This Vegan Cannabis Wine Pairs Perfectly With Those Brownies

Crafted from grapes sourced from a single vineyard in California’s Napa Valley, House of Saka is an emerging brand in the luxury wine space. But you won’t find a drop of alcohol in its blends. Instead, its vegan sparkling rosés are infused with cannabis.

Cannabis-infused wine is a relatively recent innovation represented by only a handful of brands. But it, along with vegan wine,  was named one of the top industry trends of 2019 by Bloomberg. House of Saka embodies both trends. The Pinot Noir grapes are fermented traditionally in stainless steel and it’s blended with a ratio of CBD and THC from organically grown craft cannabis.

While you won’t get the traditional buzz expected from wine because it’s alcohol-free, you will feel the effects within five to 14 minutes after consumption.
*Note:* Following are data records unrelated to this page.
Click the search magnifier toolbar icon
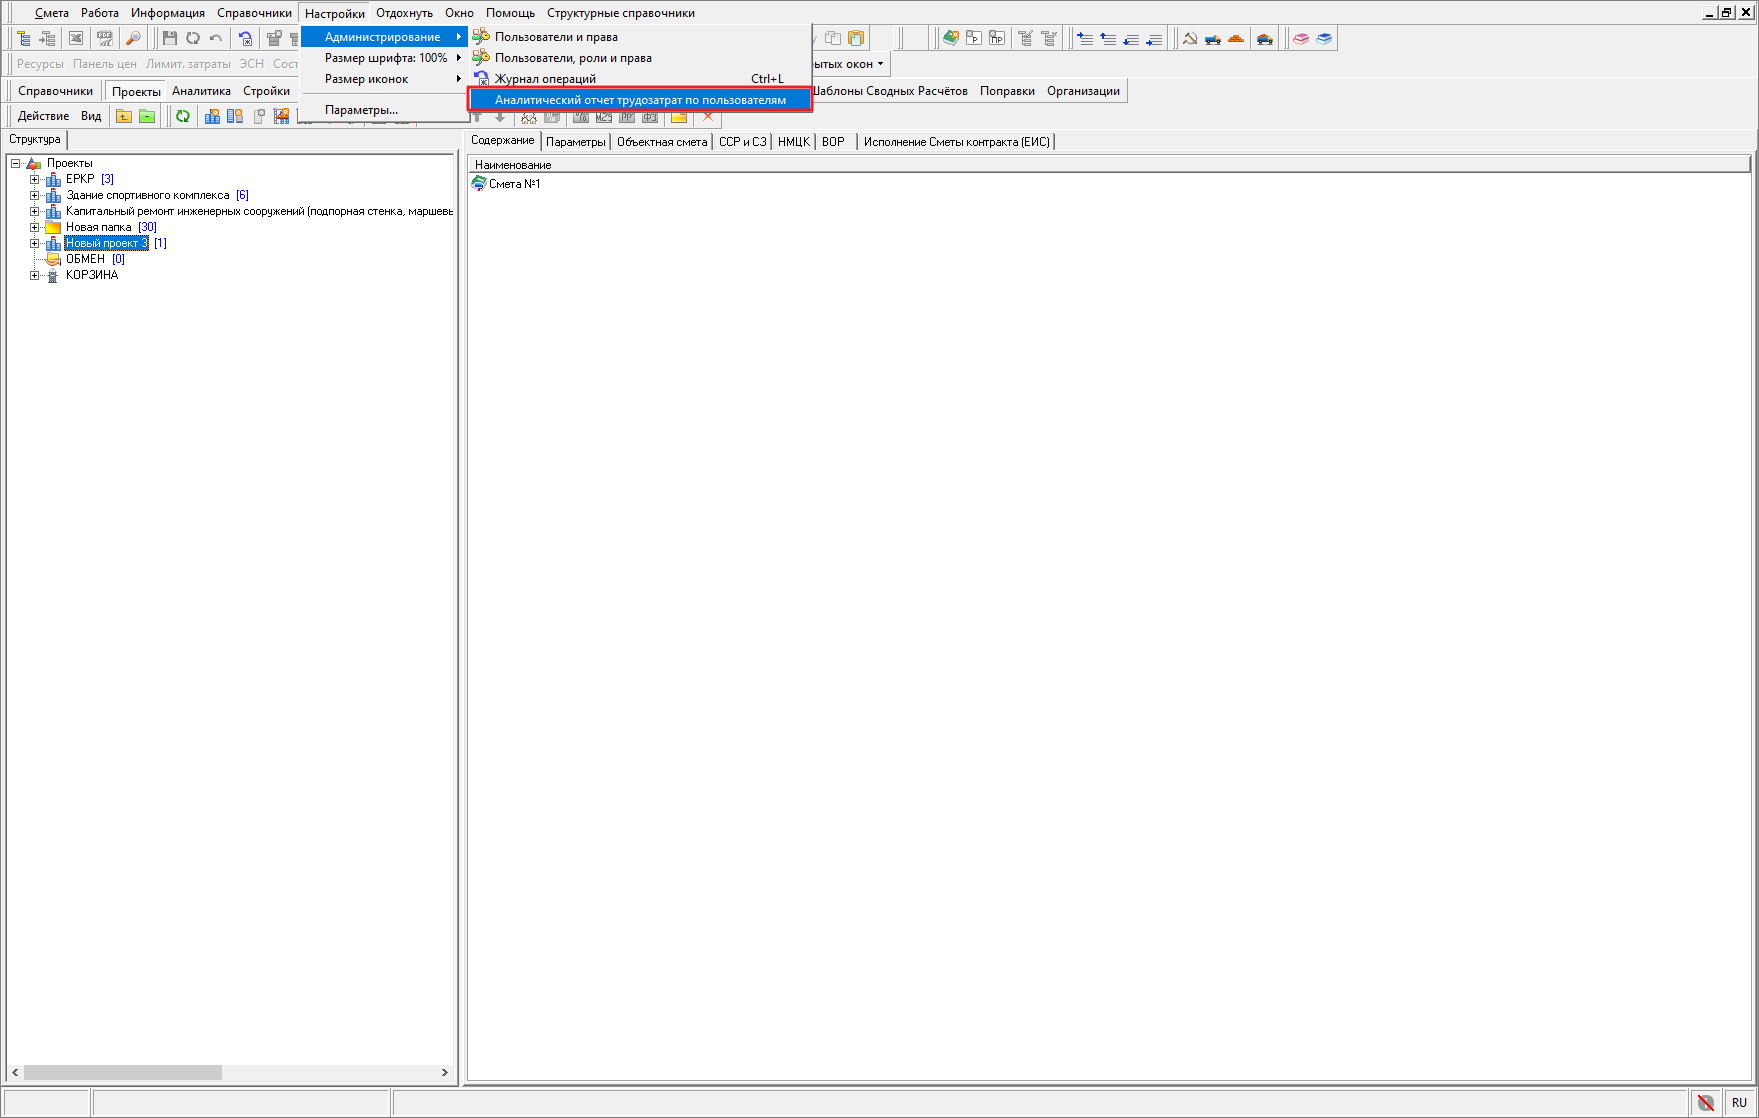 pos(133,38)
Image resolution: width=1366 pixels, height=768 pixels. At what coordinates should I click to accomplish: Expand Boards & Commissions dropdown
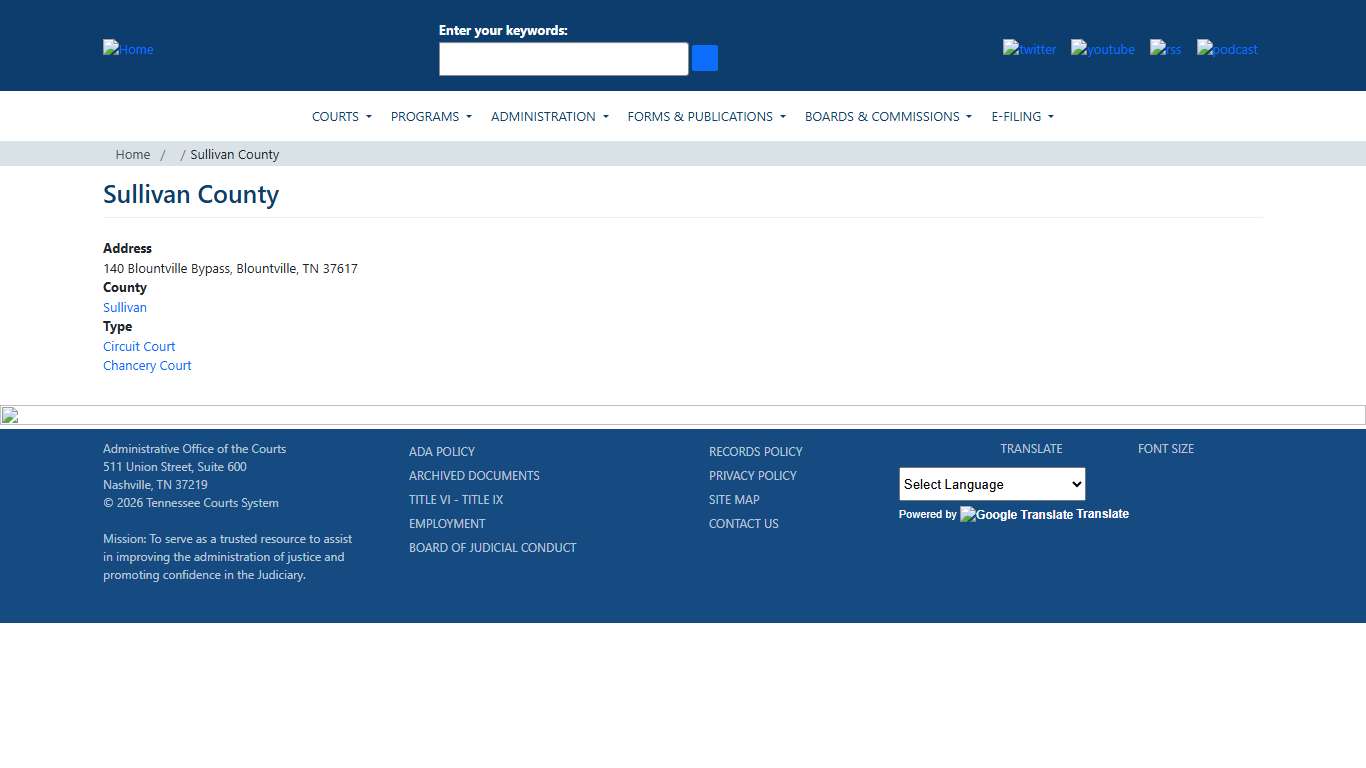pos(888,117)
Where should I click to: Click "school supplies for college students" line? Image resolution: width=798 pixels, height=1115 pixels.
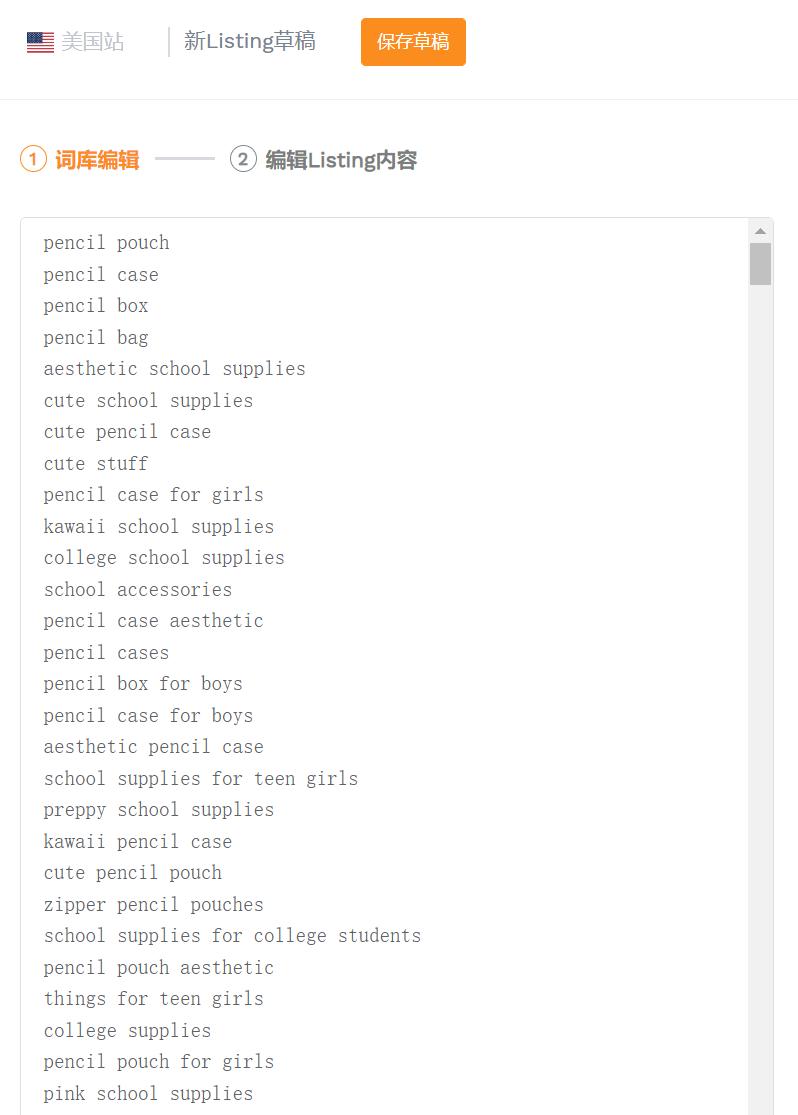[x=232, y=936]
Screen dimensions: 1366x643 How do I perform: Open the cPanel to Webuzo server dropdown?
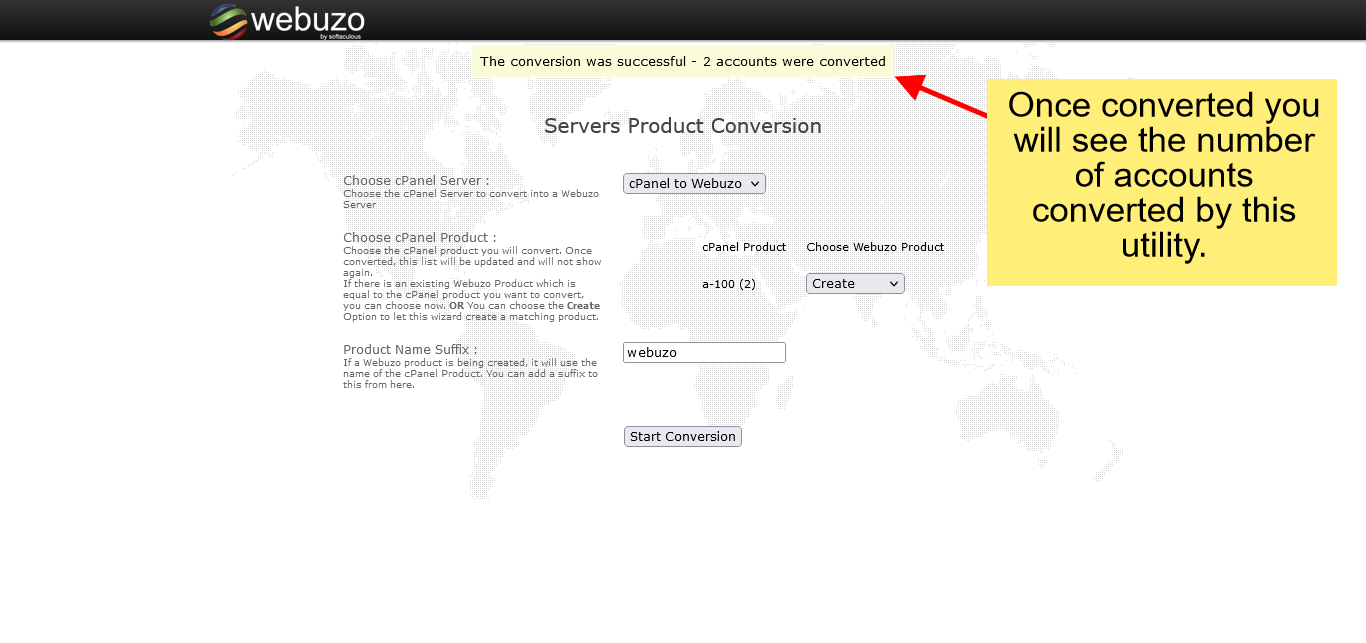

It acts faster than traditional edibles like brownies because according to the company, the cannabis is more bio-available.

“What we’re trying to do is give the consumer who doesn’t want the effects of alcohol and the residual effects of alcohol, meaning calories and hangovers and such, that same experience, just in a cannabis format,” Tracey Mason, co-founder of House of Saka, told Forbes.

The brand currently makes two types of cannabis wine: rosé and sparkling brut rosé.

House of Saka vegan cannabis wine

Is Wine Vegan?

House of Saka confirmed with LIVEKINDLY that its wine is vegan — but what’s not vegan about wine to begin with?

The wine-making process usually involves a step called “fining,” which is how brands filter out unwanted tannins, proteins, and other particles that might make wine cloudy.

Animal-derived ingredients like casein (milk protein), egg whites, gelatin, or isinglass, the dried swim bladder of a fish, are traditionally used as fining agents. These are all considered “incidental additives” that don’t need to be disclosed on the label, according to BevVeg, a firm that works to certify wine as vegan.

Vegan fining agents include bentonite clay, kaolin clay, and carbon. The consumer trend toward health and wellness is sparking the trend of clear vegan labeling on wine bottles, according to Bloomberg. It’s estimated that the cannabis-infused beverage business could be worth $600 million in the next three years.

Woman-Owned, Cannabis-Infused

House of Saka was co-founded by Cynthia Salarizadeh and Tracey Mason, entrepreneurs of the cannabis and wine industry respectively. The brand is named after Saka-Scythian warriors, mythological Amazonian women warriors who were said to use the cannabis plant in rituals.

“Wine has been infused with cannabis for as long as we can find in sacred texts throughout history. It is an appropriate time for a luxury line of products at the highest quality to enter the market,” Salarizadeh said in a press release.

House of Saka wines are expected to launch in more than 600 California dispensaries this year.